• [Material for this task]
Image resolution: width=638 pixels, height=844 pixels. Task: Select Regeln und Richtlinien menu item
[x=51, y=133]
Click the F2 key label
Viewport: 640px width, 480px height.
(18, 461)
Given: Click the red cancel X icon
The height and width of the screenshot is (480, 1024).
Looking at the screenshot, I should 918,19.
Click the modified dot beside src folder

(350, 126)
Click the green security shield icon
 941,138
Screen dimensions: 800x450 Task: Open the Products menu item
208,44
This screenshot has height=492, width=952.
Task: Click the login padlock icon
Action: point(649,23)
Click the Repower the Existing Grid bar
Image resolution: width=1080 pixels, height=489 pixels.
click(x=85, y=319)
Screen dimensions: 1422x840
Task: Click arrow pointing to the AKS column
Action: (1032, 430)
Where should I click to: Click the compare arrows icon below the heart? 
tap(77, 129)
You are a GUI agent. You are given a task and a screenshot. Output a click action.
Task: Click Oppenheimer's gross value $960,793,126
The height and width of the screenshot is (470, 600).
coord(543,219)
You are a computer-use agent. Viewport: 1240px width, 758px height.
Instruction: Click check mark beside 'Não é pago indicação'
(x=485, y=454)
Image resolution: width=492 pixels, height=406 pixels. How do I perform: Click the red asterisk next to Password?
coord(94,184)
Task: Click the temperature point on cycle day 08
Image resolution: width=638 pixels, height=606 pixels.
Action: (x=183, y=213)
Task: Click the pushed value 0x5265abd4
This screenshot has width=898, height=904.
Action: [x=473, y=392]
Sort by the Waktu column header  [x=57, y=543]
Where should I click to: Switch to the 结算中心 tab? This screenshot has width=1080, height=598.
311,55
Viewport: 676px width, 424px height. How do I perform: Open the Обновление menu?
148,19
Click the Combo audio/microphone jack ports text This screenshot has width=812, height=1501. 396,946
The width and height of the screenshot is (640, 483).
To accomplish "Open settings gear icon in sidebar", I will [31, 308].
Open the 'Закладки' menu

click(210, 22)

• [Assignment]
Line by line, transcribe the material above without leaving anything out.

• [Exercise result]
Image resolution: width=638 pixels, height=844 pixels. Task: Select Regeln und Richtlinien menu item
[x=51, y=133]
Click the F2 key label
Viewport: 640px width, 480px height.
(18, 461)
Given: Click the red cancel X icon
The height and width of the screenshot is (480, 1024).
Looking at the screenshot, I should 918,19.
Click the modified dot beside src folder

(350, 126)
Click the green security shield icon
 941,138
Screen dimensions: 800x450 Task: Open the Products menu item
208,44
This screenshot has height=492, width=952.
Task: Click the login padlock icon
Action: point(649,23)
Click the Repower the Existing Grid bar
Image resolution: width=1080 pixels, height=489 pixels.
click(x=85, y=319)
Screen dimensions: 1422x840
Task: Click arrow pointing to the AKS column
Action: (1032, 430)
Where should I click to: Click the compare arrows icon below the heart? 
tap(77, 129)
You are a GUI agent. You are given a task and a screenshot. Output a click action.
Task: Click Oppenheimer's gross value $960,793,126
The height and width of the screenshot is (470, 600).
coord(543,219)
You are a computer-use agent. Viewport: 1240px width, 758px height.
Instruction: Click check mark beside 'Não é pago indicação'
(x=485, y=454)
Image resolution: width=492 pixels, height=406 pixels. How do I perform: Click the red asterisk next to Password?
coord(94,184)
Task: Click the temperature point on cycle day 08
Image resolution: width=638 pixels, height=606 pixels.
Action: (x=183, y=213)
Task: Click the pushed value 0x5265abd4
This screenshot has width=898, height=904.
Action: [x=473, y=392]
Sort by the Waktu column header  [x=57, y=543]
Where should I click to: Switch to the 结算中心 tab? This screenshot has width=1080, height=598.
311,55
Viewport: 676px width, 424px height. How do I perform: Open the Обновление menu?
148,19
Click the Combo audio/microphone jack ports text This screenshot has width=812, height=1501. 396,946
The width and height of the screenshot is (640, 483).
To accomplish "Open settings gear icon in sidebar", I will [31, 308].
Open the 'Закладки' menu

click(210, 22)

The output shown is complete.